The order of execution or performance of the operations in examples of the disclosure illustrated and described herein is not essential, unless otherwise specified. That is, the operations may be performed in any order, unless otherwise specified, and examples of the disclosure may include additional or fewer operations than those disclosed herein. For example, it is contemplated that executing or performing a particular operation before, contemporaneously with, or after another operation is within the scope of aspects of the disclosure.

When introducing elements of aspects of the disclosure or the examples thereof, the articles “a,” “an,” “the,” and “said” are intended to mean that there are one or more of the elements. The terms “comprising,” “including,” and “having” are intended to be inclusive and mean that there may be additional elements other than the listed elements. The term “exemplary” is intended to mean “an example of.” The phrase “one or more of the following: A, B, and C” means “at least one of A and/or at least one of B and/or at least one of C.”
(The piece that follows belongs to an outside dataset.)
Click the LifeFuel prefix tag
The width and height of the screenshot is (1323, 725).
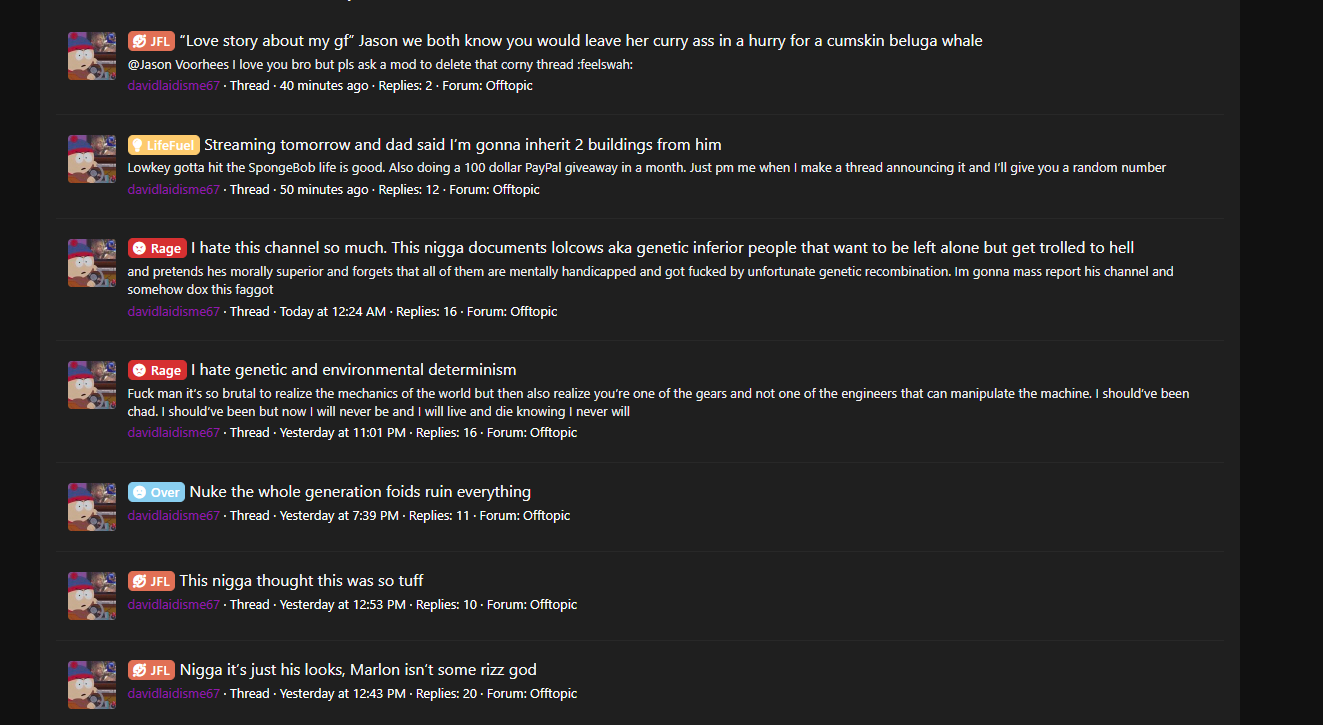click(x=163, y=145)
Having described aspects of the disclosure in detail, it will be apparent that modifications and variations are possible without departing from the scope of aspects of the disclosure as defined in the appended claims. As various changes could be made in the above constructions, products, and methods without departing from the scope of aspects of the disclosure, it is intended that all matter contained in the above description and shown in the accompanying drawings shall be interpreted as illustrative and not in a limiting sense.